Sobre durabilidad, el desgaste suele concentrarse en el punto donde el collar gira y en la zona de contacto con la hebilla. En perros que pasan mucho tiempo tumbados (por ejemplo, descanso tras el paseo o convivencia en cama baja), la presión local puede acelerar el “ablandamiento” y provocar que la placa se asiente en una posición menos favorable. Por eso, alternar el lado del ajuste dentro de lo razonable (si el diseño lo permite) ayuda a repartir desgaste.
Puntos fuertes y aspectos mejorables
Puntos fuertes
- Identificación visible: al ir la placa a la altura habitual del cuello, facilita que alguien pueda leer datos si el perro aparece.
- Material práctico para el día a día: el PU suele tolerar mejor la limpieza frecuente que otros acabados y mantiene un aspecto aceptable con cuidados mínimos.
- Enfoque en ajuste firme: para perros de tamaño medio-grande, este tipo de formato suele dar una sujeción más consistente que collares más elásticos o blandos.
Aspectos mejorables (en mi experiencia, a vigilar)
- Fijación y holgura de la placa: si la placa tiene demasiado margen de movimiento, el roce se incrementa y el perro puede mostrar incomodidad o rascarse.
- Bordes y remates: incluso con buen material, un remate áspero en el contorno de placa puede convertirse en punto de irritación.
- Adecuación a perros muy tiradores: si el perro tira con fuerza, conviene controlar la dinámica de tensión; el collar puede trabajar más de la cuenta y provocar molestias en el cuello.
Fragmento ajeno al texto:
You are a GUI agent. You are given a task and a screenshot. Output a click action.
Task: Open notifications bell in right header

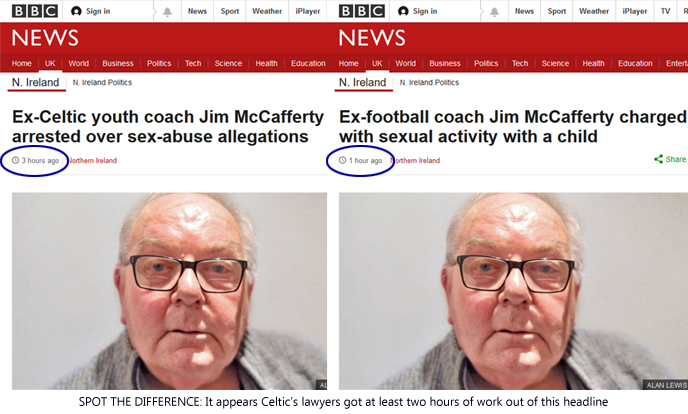[494, 12]
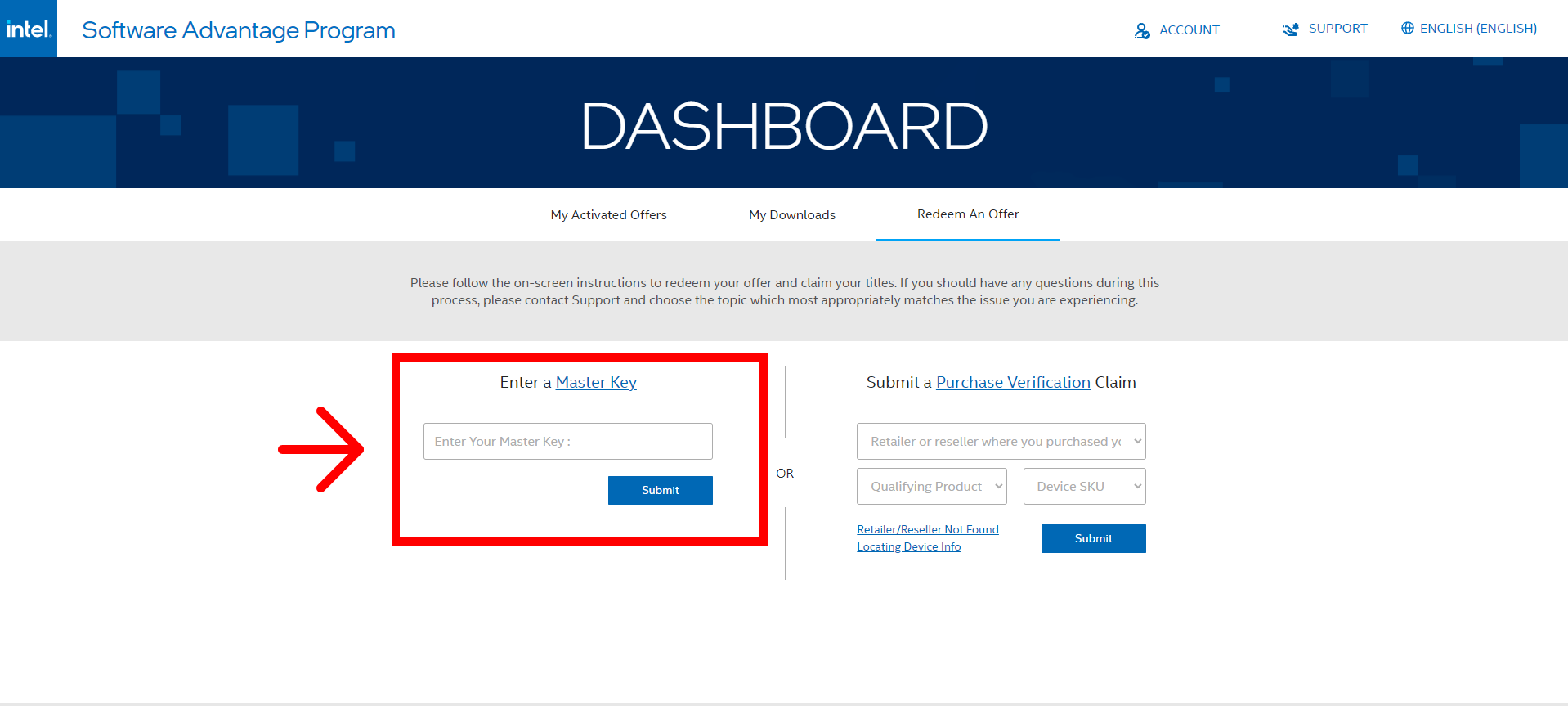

Consejo de compra/uso que suelo aplicar: si el perro tiene subidas y bajadas de peso o cambia mucho de pelaje (muda estacional), reviso la talla al menos una vez cada 3-4 semanas para asegurar que siguen entrando dos dedos y que la placa sigue centrada.
Veredicto del experto
Lo veo como un collar de identificación razonable para perros medianos y grandes en rutinas de paseo habituales, especialmente si priorizas que la información sea legible a simple vista. Su rendimiento depende mucho del ajuste y, sobre todo, de que la placa esté bien integrada (sin holgura y sin bordes que rocen). Con una revisión inicial y un mantenimiento simple (limpieza tras barro y secado), suele ser una opción funcional y coherente para el uso diario.
Si tu perro es especialmente propenso a tirar o a engancharse al tumbarse, yo ajustaría el uso: collar para identificación en salidas controladas y valorar el arnés para el trabajo de correa cuando la tensión es frecuente.